■ **TASK BRIEF**
Quote all entries in full, exactly.

MATERIAL PROVIDED Start Marker

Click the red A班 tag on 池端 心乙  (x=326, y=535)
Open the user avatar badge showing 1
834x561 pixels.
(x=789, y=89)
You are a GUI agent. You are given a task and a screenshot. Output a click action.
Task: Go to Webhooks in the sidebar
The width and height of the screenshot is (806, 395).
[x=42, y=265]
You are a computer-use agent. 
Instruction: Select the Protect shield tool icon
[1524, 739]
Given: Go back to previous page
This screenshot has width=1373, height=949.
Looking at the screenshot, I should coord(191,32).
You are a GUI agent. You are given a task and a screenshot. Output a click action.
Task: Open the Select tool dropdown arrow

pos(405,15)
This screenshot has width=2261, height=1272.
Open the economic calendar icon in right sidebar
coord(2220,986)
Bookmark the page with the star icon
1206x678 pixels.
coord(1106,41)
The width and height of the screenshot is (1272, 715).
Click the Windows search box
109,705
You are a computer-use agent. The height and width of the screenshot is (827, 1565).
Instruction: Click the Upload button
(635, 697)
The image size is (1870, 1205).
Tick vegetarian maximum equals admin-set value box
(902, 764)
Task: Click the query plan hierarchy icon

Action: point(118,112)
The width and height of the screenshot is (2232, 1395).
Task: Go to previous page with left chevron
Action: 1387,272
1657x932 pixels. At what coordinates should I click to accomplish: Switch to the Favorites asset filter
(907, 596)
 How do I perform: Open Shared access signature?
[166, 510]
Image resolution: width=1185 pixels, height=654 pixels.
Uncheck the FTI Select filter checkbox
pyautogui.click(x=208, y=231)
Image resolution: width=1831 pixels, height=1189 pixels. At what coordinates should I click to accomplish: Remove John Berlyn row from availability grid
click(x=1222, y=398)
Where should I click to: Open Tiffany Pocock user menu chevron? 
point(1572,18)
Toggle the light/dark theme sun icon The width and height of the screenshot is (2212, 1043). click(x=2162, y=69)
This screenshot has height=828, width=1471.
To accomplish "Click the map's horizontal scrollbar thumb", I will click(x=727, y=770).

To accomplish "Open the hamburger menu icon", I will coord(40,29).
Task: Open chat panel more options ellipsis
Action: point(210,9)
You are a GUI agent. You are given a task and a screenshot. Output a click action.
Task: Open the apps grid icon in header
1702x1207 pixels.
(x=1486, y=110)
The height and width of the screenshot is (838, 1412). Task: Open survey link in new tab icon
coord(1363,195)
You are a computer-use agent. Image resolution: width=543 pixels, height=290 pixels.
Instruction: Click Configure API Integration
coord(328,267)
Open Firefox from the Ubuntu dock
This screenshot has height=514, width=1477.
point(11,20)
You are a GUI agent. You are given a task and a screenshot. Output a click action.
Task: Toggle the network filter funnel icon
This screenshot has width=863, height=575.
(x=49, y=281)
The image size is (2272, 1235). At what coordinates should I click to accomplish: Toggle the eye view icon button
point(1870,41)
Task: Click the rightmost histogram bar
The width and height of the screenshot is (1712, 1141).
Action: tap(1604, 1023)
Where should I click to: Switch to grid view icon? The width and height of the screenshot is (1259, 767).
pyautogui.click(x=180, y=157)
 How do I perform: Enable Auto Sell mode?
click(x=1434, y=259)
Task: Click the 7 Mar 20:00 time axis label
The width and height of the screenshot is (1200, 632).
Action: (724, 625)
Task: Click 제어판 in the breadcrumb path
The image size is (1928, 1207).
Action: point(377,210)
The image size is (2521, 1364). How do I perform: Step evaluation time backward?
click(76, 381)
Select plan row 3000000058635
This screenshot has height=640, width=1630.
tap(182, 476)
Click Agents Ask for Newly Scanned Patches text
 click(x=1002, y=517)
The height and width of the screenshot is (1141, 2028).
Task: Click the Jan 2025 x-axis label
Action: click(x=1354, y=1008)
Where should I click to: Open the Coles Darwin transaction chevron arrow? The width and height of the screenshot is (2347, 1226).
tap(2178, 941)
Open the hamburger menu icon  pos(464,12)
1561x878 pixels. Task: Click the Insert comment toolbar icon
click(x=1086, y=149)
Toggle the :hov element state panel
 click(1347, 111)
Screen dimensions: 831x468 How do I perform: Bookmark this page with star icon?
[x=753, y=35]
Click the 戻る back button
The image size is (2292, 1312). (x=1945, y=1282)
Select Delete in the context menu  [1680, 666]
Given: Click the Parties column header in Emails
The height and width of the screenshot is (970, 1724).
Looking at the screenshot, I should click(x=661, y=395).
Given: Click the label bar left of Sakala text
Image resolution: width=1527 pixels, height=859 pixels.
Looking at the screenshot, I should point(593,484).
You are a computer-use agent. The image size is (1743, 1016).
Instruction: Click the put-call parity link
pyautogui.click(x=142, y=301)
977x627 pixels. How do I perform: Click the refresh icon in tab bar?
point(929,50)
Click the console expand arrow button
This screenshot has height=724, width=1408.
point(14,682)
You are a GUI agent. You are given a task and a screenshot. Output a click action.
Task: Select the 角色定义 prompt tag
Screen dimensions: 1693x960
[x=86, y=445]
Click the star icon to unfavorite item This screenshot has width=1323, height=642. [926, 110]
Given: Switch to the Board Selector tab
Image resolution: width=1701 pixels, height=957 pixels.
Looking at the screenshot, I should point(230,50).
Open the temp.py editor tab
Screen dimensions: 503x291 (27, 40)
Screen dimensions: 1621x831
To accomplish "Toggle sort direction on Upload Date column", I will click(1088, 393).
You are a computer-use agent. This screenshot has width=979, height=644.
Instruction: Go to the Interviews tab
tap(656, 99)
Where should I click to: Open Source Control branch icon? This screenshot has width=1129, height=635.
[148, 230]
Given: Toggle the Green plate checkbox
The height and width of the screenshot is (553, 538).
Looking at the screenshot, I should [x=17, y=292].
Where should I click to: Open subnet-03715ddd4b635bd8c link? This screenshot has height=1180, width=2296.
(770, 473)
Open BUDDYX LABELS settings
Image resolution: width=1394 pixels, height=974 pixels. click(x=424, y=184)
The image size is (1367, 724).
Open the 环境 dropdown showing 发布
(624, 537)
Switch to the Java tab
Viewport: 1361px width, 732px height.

MATERIAL PROVIDED End Marker

■ **SOLUTION BELOW**
Click the red A班 tag on 池端 心乙  (x=326, y=535)
Open the user avatar badge showing 1
834x561 pixels.
(x=789, y=89)
You are a GUI agent. You are given a task and a screenshot. Output a click action.
Task: Go to Webhooks in the sidebar
The width and height of the screenshot is (806, 395).
[x=42, y=265]
You are a computer-use agent. 
Instruction: Select the Protect shield tool icon
[1524, 739]
Given: Go back to previous page
This screenshot has width=1373, height=949.
Looking at the screenshot, I should coord(191,32).
You are a GUI agent. You are given a task and a screenshot. Output a click action.
Task: Open the Select tool dropdown arrow

pos(405,15)
This screenshot has width=2261, height=1272.
Open the economic calendar icon in right sidebar
coord(2220,986)
Bookmark the page with the star icon
1206x678 pixels.
coord(1106,41)
The width and height of the screenshot is (1272, 715).
Click the Windows search box
109,705
You are a computer-use agent. The height and width of the screenshot is (827, 1565).
Instruction: Click the Upload button
(635, 697)
The image size is (1870, 1205).
Tick vegetarian maximum equals admin-set value box
(902, 764)
Task: Click the query plan hierarchy icon

Action: point(118,112)
The width and height of the screenshot is (2232, 1395).
Task: Go to previous page with left chevron
Action: 1387,272
1657x932 pixels. At what coordinates should I click to accomplish: Switch to the Favorites asset filter
(907, 596)
 How do I perform: Open Shared access signature?
[166, 510]
Image resolution: width=1185 pixels, height=654 pixels.
Uncheck the FTI Select filter checkbox
pyautogui.click(x=208, y=231)
Image resolution: width=1831 pixels, height=1189 pixels. At what coordinates should I click to accomplish: Remove John Berlyn row from availability grid
click(x=1222, y=398)
Where should I click to: Open Tiffany Pocock user menu chevron? 
point(1572,18)
Toggle the light/dark theme sun icon The width and height of the screenshot is (2212, 1043). click(x=2162, y=69)
This screenshot has height=828, width=1471.
To accomplish "Click the map's horizontal scrollbar thumb", I will click(x=727, y=770).

To accomplish "Open the hamburger menu icon", I will coord(40,29).
Task: Open chat panel more options ellipsis
Action: point(210,9)
You are a GUI agent. You are given a task and a screenshot. Output a click action.
Task: Open the apps grid icon in header
1702x1207 pixels.
(x=1486, y=110)
The height and width of the screenshot is (838, 1412). Task: Open survey link in new tab icon
coord(1363,195)
You are a computer-use agent. Image resolution: width=543 pixels, height=290 pixels.
Instruction: Click Configure API Integration
coord(328,267)
Open Firefox from the Ubuntu dock
This screenshot has height=514, width=1477.
point(11,20)
You are a GUI agent. You are given a task and a screenshot. Output a click action.
Task: Toggle the network filter funnel icon
This screenshot has width=863, height=575.
(x=49, y=281)
The image size is (2272, 1235). At what coordinates should I click to accomplish: Toggle the eye view icon button
point(1870,41)
Task: Click the rightmost histogram bar
The width and height of the screenshot is (1712, 1141).
Action: tap(1604, 1023)
Where should I click to: Switch to grid view icon? The width and height of the screenshot is (1259, 767).
pyautogui.click(x=180, y=157)
 How do I perform: Enable Auto Sell mode?
click(x=1434, y=259)
Task: Click the 7 Mar 20:00 time axis label
The width and height of the screenshot is (1200, 632).
Action: (724, 625)
Task: Click 제어판 in the breadcrumb path
The image size is (1928, 1207).
Action: point(377,210)
The image size is (2521, 1364). How do I perform: Step evaluation time backward?
click(76, 381)
Select plan row 3000000058635
This screenshot has height=640, width=1630.
tap(182, 476)
Click Agents Ask for Newly Scanned Patches text
 click(x=1002, y=517)
The height and width of the screenshot is (1141, 2028).
Task: Click the Jan 2025 x-axis label
Action: click(x=1354, y=1008)
Where should I click to: Open the Coles Darwin transaction chevron arrow? The width and height of the screenshot is (2347, 1226).
tap(2178, 941)
Open the hamburger menu icon  pos(464,12)
1561x878 pixels. Task: Click the Insert comment toolbar icon
click(x=1086, y=149)
Toggle the :hov element state panel
 click(1347, 111)
Screen dimensions: 831x468 How do I perform: Bookmark this page with star icon?
[x=753, y=35]
Click the 戻る back button
The image size is (2292, 1312). (x=1945, y=1282)
Select Delete in the context menu  [1680, 666]
Given: Click the Parties column header in Emails
The height and width of the screenshot is (970, 1724).
Looking at the screenshot, I should click(x=661, y=395).
Given: Click the label bar left of Sakala text
Image resolution: width=1527 pixels, height=859 pixels.
Looking at the screenshot, I should point(593,484).
You are a computer-use agent. The image size is (1743, 1016).
Instruction: Click the put-call parity link
pyautogui.click(x=142, y=301)
977x627 pixels. How do I perform: Click the refresh icon in tab bar?
point(929,50)
Click the console expand arrow button
This screenshot has height=724, width=1408.
point(14,682)
You are a GUI agent. You are given a task and a screenshot. Output a click action.
Task: Select the 角色定义 prompt tag
Screen dimensions: 1693x960
[x=86, y=445]
Click the star icon to unfavorite item This screenshot has width=1323, height=642. [926, 110]
Given: Switch to the Board Selector tab
Image resolution: width=1701 pixels, height=957 pixels.
Looking at the screenshot, I should point(230,50).
Open the temp.py editor tab
Screen dimensions: 503x291 (27, 40)
Screen dimensions: 1621x831
To accomplish "Toggle sort direction on Upload Date column", I will click(1088, 393).
You are a computer-use agent. This screenshot has width=979, height=644.
Instruction: Go to the Interviews tab
tap(656, 99)
Where should I click to: Open Source Control branch icon? This screenshot has width=1129, height=635.
[148, 230]
Given: Toggle the Green plate checkbox
The height and width of the screenshot is (553, 538).
Looking at the screenshot, I should [x=17, y=292].
Where should I click to: Open subnet-03715ddd4b635bd8c link? This screenshot has height=1180, width=2296.
(770, 473)
Open BUDDYX LABELS settings
Image resolution: width=1394 pixels, height=974 pixels. click(x=424, y=184)
The image size is (1367, 724).
Open the 环境 dropdown showing 发布
(624, 537)
Switch to the Java tab
Viewport: 1361px width, 732px height.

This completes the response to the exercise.